Russia after 25 years of Vladimir Putin's rule resembles the Soviet Union, Loznitsa said, but his message also resonates at a time of backsliding in many democracies.
"Russian society today is different from Soviet society in the 20th century, but the essence is the same," said the 60-year-old director.
Asked whether he thought there was a danger of tyranny in the United States under President Donald Trump, he replied, "It could happen to any society."
"There are people who have a real talent for making society bend to their deepest desires," he said. "Stalin was extremely talented at that."
The Soviet leader, who used his purges to eliminate political enemies, is the subject of a new biopic announced in Cannes, "The Revolution According to Kamo", by the acclaimed Hungarian auteur Kornel Mundruczo.
- Expulsion -
Loznitsa has not been to Ukraine since 2021 and lives between Germany and Lithuania, but he told AFP that he hoped to return to his homeland to make a film one day.

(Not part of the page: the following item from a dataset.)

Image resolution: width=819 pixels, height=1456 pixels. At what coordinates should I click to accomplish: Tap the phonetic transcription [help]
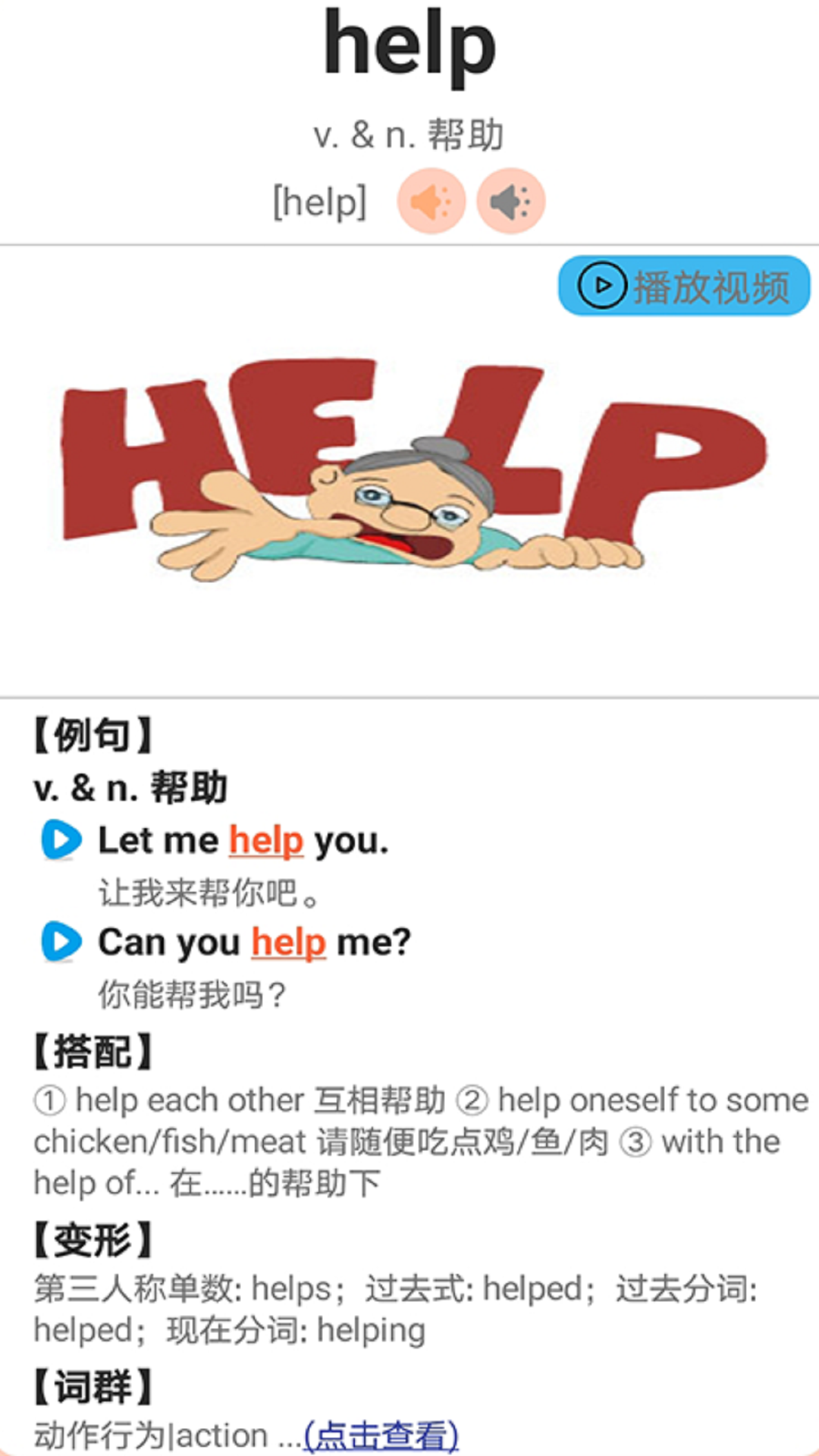tap(318, 199)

"I would like to do a film there but I don't know to what extent it's possible," he said ahead of the premiere of "Two Prosecutors", which is competing for the Palme d'Or top prize at Cannes.
In 2022, Russian-speaking Loznitsa was ejected from the Ukraine Film Academy for criticising the country's policy of boycotting Russian films after Moscow's invasion of the same year.
Leading Ukrainian intellectuals and other filmmakers have also denounced him despite his repeated condemnations of Russia's aggression since 2014 and his work recording it in documentaries such as "Donbass" and "The Invasion".
His film "The Kiev Trial", a documentary about post-war trials in Ukraine of Nazis and their collaborators, provoked "not a single word in the Ukrainian press", he said.
"On one hand, it's surprising to me, but on the other I understand why it happens. It's a result of the war that Russia is waging against Ukraine because in a situation like that, society becomes a lot more radical and a lot more cruel," he said.
"But my situation is nothing, it's really very small compared to the suffering that many people are enduring there."
While Loznitsa hopes to return to work in a peaceful Ukraine one day, he said he has little hope that ongoing peace negotiations will produce results.
"Does Putin really want to put an end to his war? They have had the upper hand on the front lines for a long time now. I don't think he wants it to end," he said.